Facts
- The taxpayers sought to avoid capital gains tax on the sale of shares.
- They inserted a Jersey company as an intermediate step: shares were first transferred to this company, which then sold them to the final purchaser.
- The purpose of involving the Jersey company was to obtain a tax advantage.
- The House of Lords, applying the Ramsay principle, found that the transfer to the Jersey company lacked commercial substance and was inserted solely for tax avoidance purposes.
Issues
- Whether artificial steps in a transaction lacking genuine commercial purpose, introduced solely for tax avoidance, should be disregarded in determining tax liability.
- Whether the overall transaction should be assessed as a composite whole, rather than by examining each step in isolation.
Decision
- The House of Lords held that the transfer to the Jersey company should be disregarded, as it had no commercial purpose beyond tax avoidance.
- The transaction was treated as a direct sale from the original shareholders to the ultimate purchaser.

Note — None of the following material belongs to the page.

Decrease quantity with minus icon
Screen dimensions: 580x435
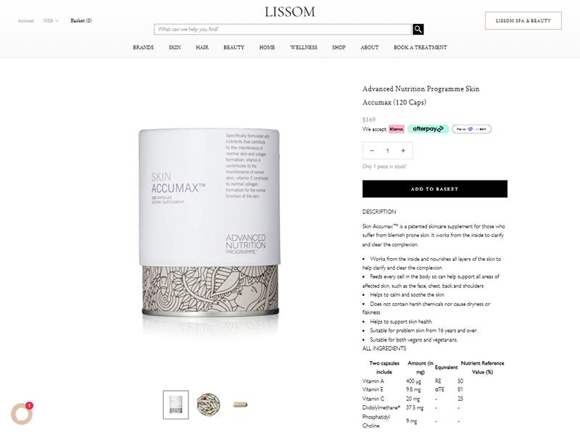pyautogui.click(x=372, y=151)
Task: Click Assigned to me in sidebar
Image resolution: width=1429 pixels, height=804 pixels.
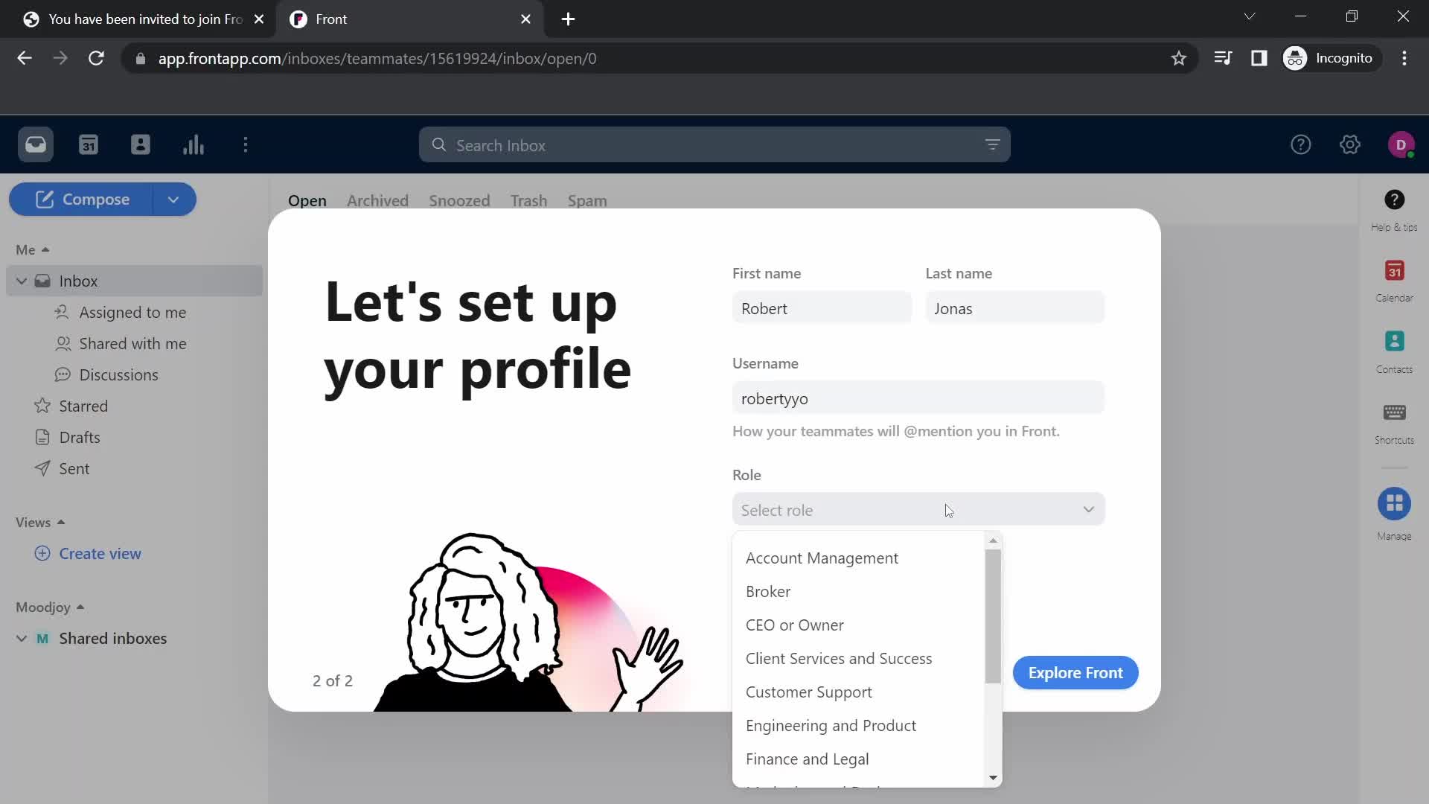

- The taxpayers were held liable for capital gains tax on the basis of the true substance of the transaction.
- The judgment extended and clarified the Ramsay principle, focusing on the commercial purpose of transaction steps.
Legal Principles
- The Ramsay principle allows courts to disregard steps inserted solely for tax avoidance that lack commercial or business purpose.
- Assessing the substance of a transaction as a whole takes precedence over a strict step-by-step legal analysis when artificial steps are identified.
- Every step in a transaction does not require an independent commercial purpose, but artificial arrangements serving only a tax avoidance function may be ignored.
- Establishing genuine commercial reasons for steps in complex transactions helps avoid the application of the Ramsay principle.
Conclusion
Furniss v Dawson significantly advanced the Ramsay principle, enabling courts to ignore artificially inserted steps in tax avoidance schemes that lack commercial purpose, thus ensuring tax liability is determined by the true substance of transactions rather than their artificial legal form.